Its radical departure from the traditional serif faces hadn’t initially suggested its use for long text. German books, newspapers and magazines were set in Fraktur, with only foreign languages and names in serif type – which the non-German world called Antiqua.
Renner’s capitals are Roman capitals, its serifs and the contrast removed. He himself called Futura a Serifenlose Antiqua – a non-serif Roman.
The illu­stra­­tion of the basic geometric shapes – square, triangle, circle – is a nod to the Zeitgeist which was trying to make new typefaces just using those shapes but which never yielded any usable text faces.


The books I have so far designed for TOC are set in traditional serif faces, albeit those that are digital re-interpretations by today’s type-designers. Futura was the obvious candidate for this text which looks at the first decade after WW1, but I could not remember seeing that typeface work in longer text, printed offset. Type is never black enough when printed with water, as offset does, and neither photosetting nor digital versions of Futura had managed to overcome the pale impression that its skeletal letterforms left on the page.

Then Kris Sowersby came to my rescue. He had already shown how to manage to revive a perfect typeface with his Söhne, a contemporary interpretation of my favourite typeface, Akzidenz Grotesk. And I had used his Signifier (also the type this column is set in) to set our third book, John Banville’s The Sea. I am in the middle of setting the Eilenberger book, using Kris’s version of the Type for the New Age which he calls The Future. I’m using the weight he calls Regular. 

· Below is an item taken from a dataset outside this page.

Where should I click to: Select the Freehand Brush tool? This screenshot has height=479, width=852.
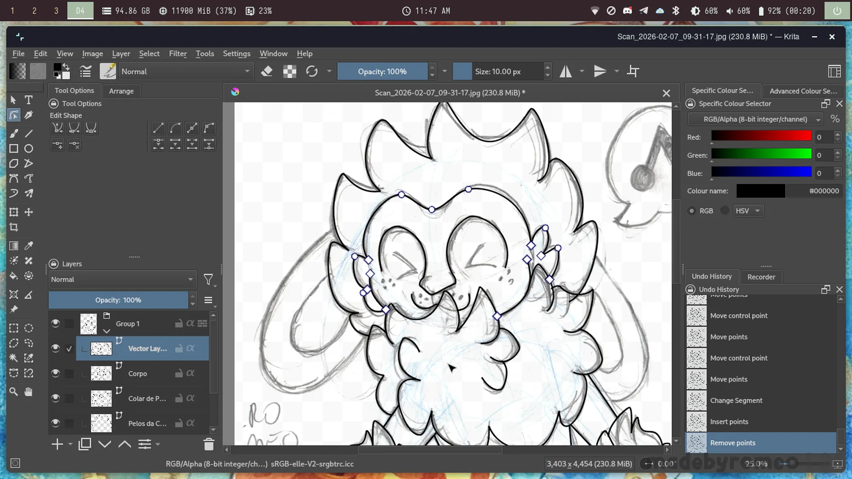14,133
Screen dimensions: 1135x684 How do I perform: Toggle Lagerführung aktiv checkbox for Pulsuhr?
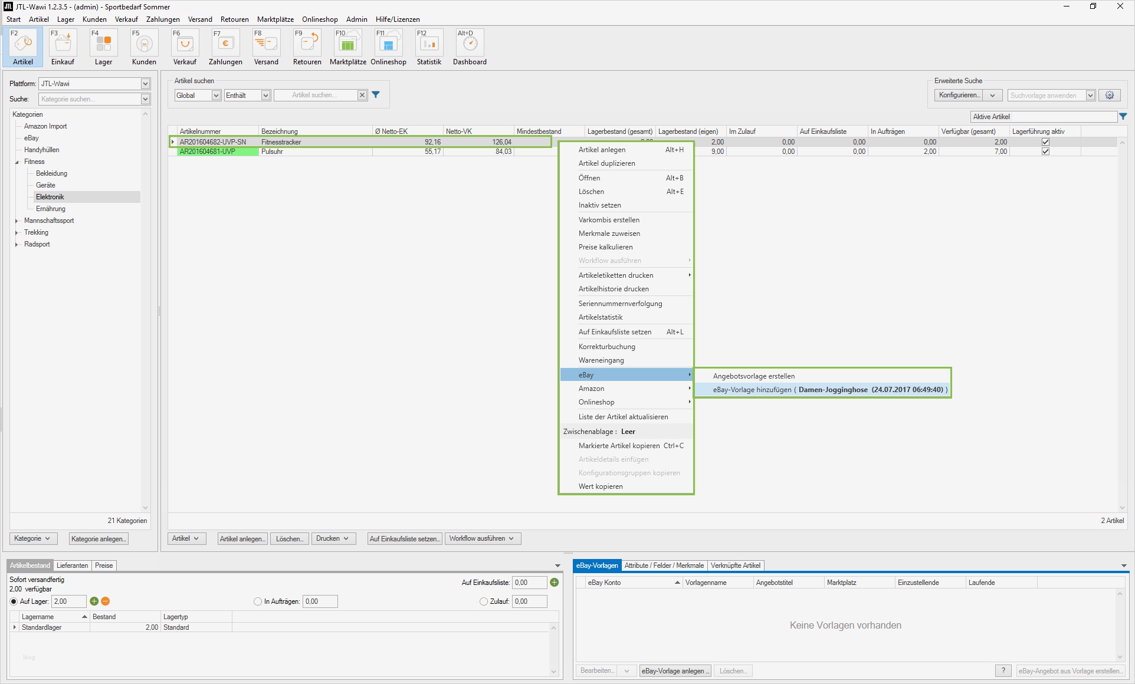pyautogui.click(x=1045, y=152)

A Regular or Book weight did not exist when Futura was first announced at the end of 1927 (it wasn’t cast until 1928), there were only the mager (light), halbfett (medium) and fett (bold) weights. In 1933 Futura Buchschrift came out – appropriately named for setting long text. It was available for machine setting on all three existing systems: Intertype, Linotype, and Typograph.

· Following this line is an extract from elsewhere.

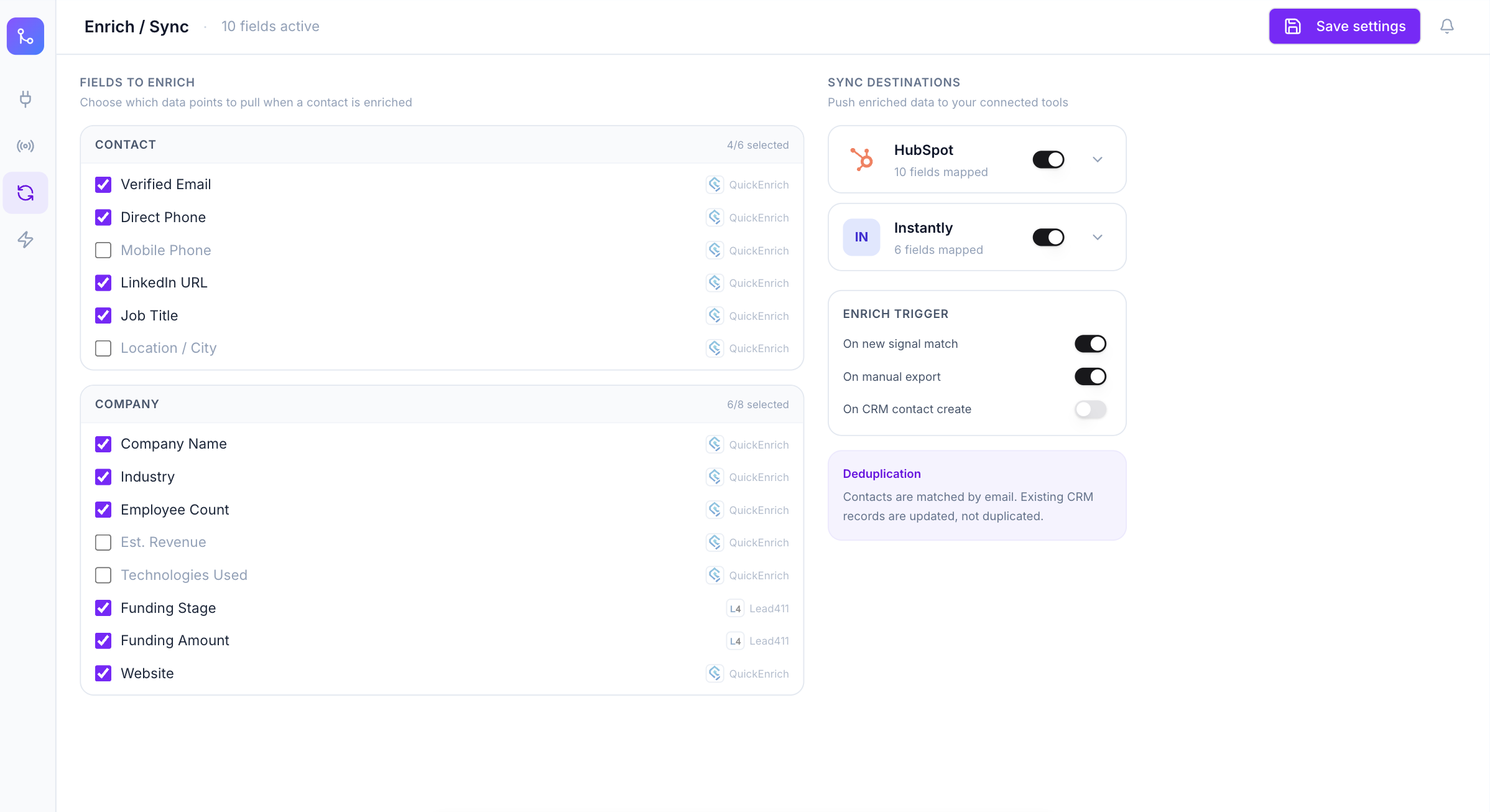
Task: Expand the HubSpot destination details
Action: pos(1098,159)
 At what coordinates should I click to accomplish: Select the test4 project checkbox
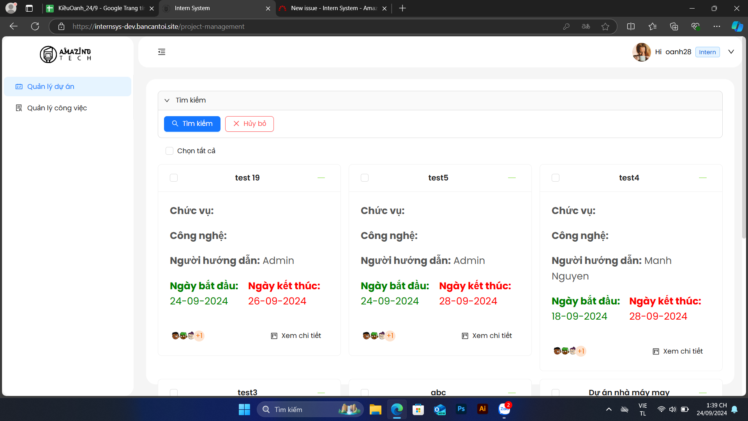pyautogui.click(x=556, y=178)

When we print on our 1954 Heidelberg Cylinder press from polymer plates, we get exactly the same impression you would have seen when printing from metal type. Before I commit to a new, untried typeface, we print a signature – 8 pages – on the Heidelberg, from our polymer plates, and on the original paper. When I design for offset printing, I always look for a typeface with a good text weight because offset printing tends to make the type look lighter than it will do on screen or on an office printer. One of our favourite typefaces has therefore always been Kai Bernau’s Lyon: it features two weights for text: Lyon Text Regular and Lyon Text Regular No2. No2 has that little extra heft necessary for setting text sizes up to 14pt and printing offset. Printed letterpress on the Heidelberg, however, the lighter Lyon Text Regular will gain a little weight from the slight impression into the paper and the resulting blackness of the type. The two weights have to be different to appear the same.

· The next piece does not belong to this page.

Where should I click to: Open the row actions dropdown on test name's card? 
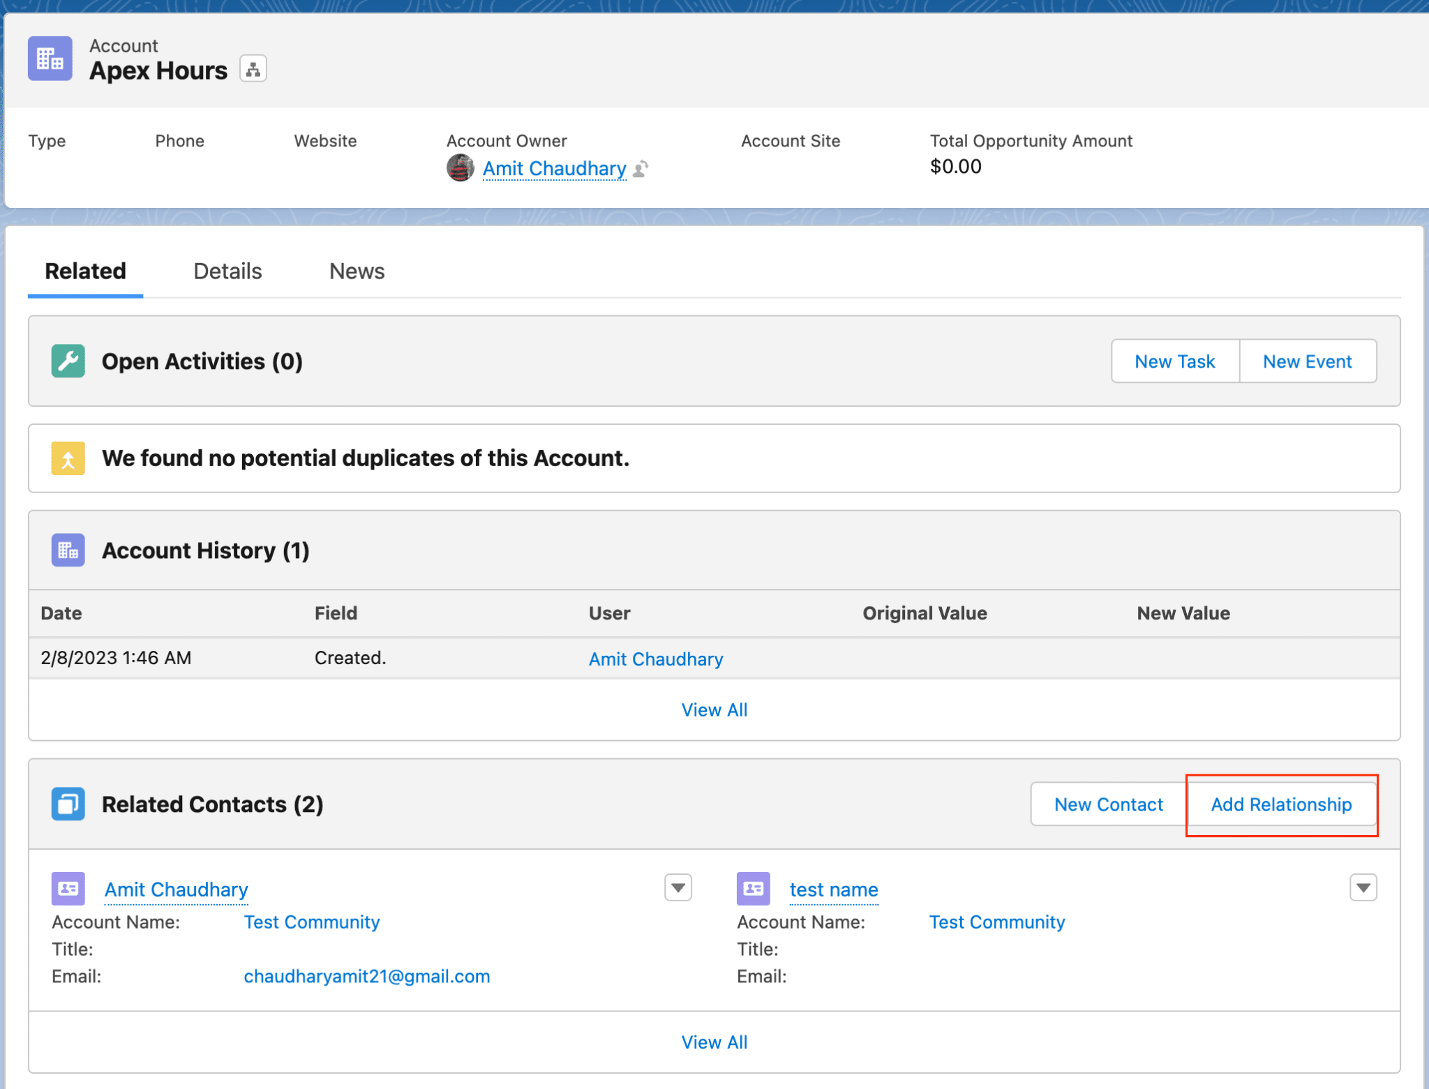coord(1361,887)
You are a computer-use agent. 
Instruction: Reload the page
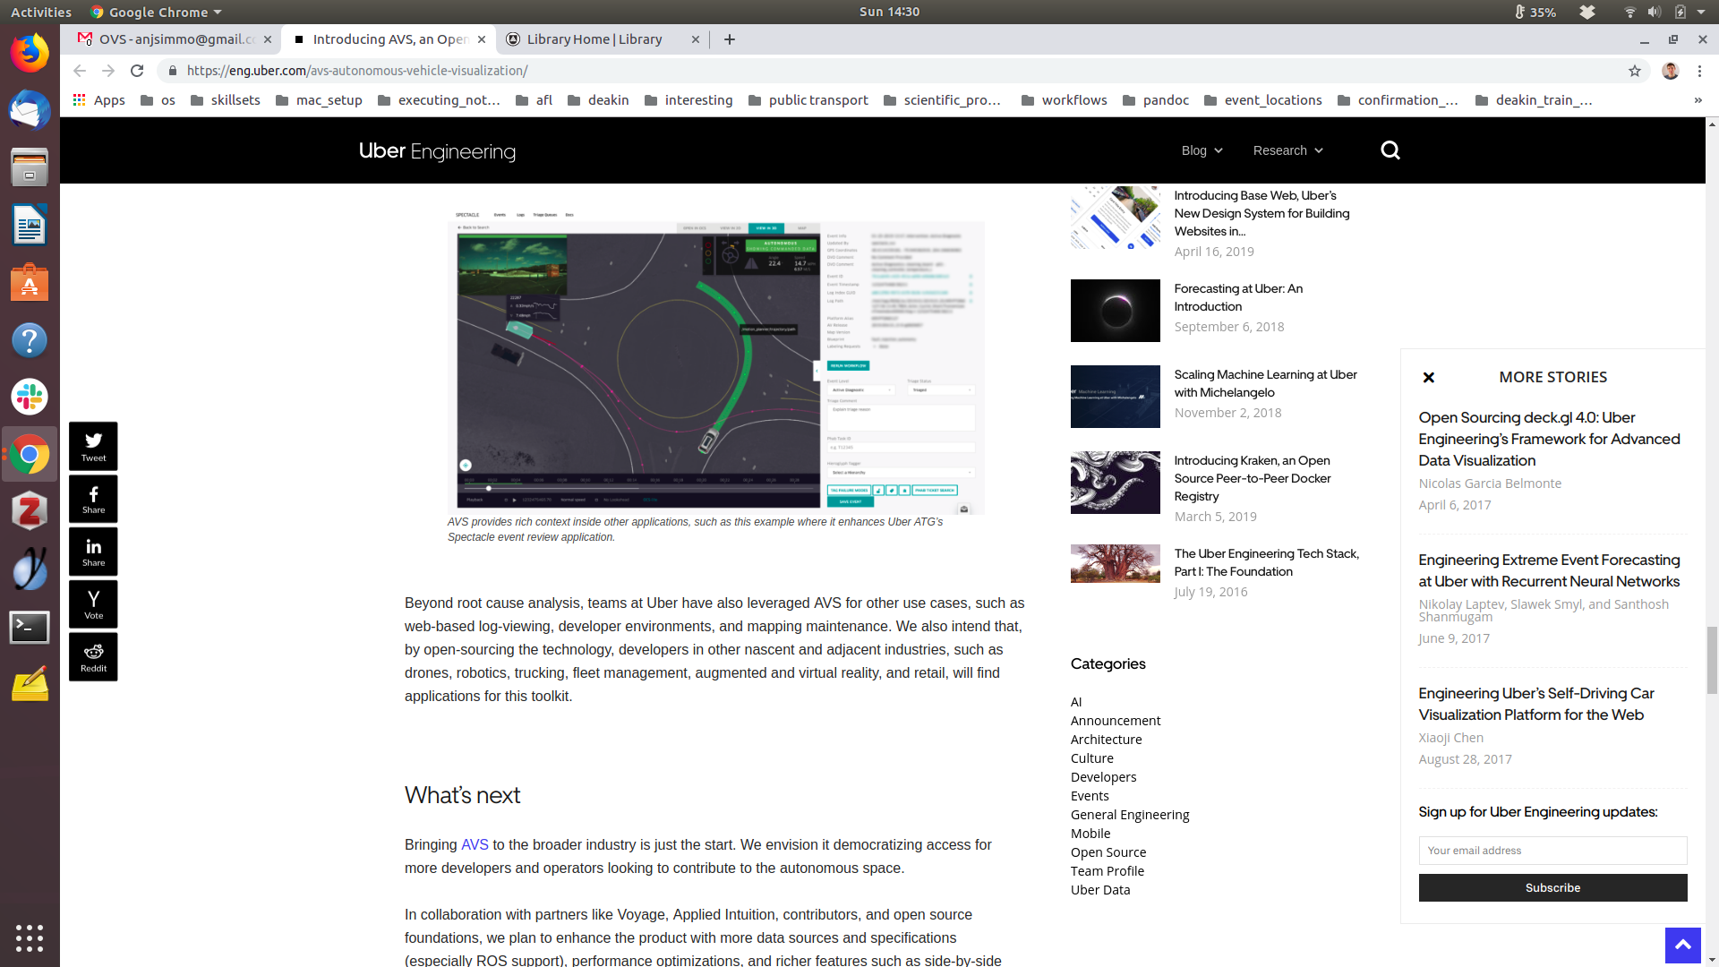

Futura Buchschrift was designed for letterpress printing, because that is how books were made at the time, and it ended up looking slightly emaciated when photoset and printed offset from the 70s onwards. Some of that had to do with the design of photosetting fonts which had often been adapted from the original drawings – in theory a good thing, but usually not taking into account the distortions occuring during reproduction, plate-making and printing. The first digital types from the 80s after the arrival of PostScript technology suffered from the same malaise. Today once again we see fonts with size-specific design, sometimes made using the Variable Type format.

Kris did his homework when he designed The Future, and I’m expecting his version to show that this new Futura can be used for setting long text again, as long as it fits the topic and all the design parameters consider its simple yet complex character. Printing it letterpress will help give the Type for the New Age a new life. It certainly fits today’s requirements if handled well.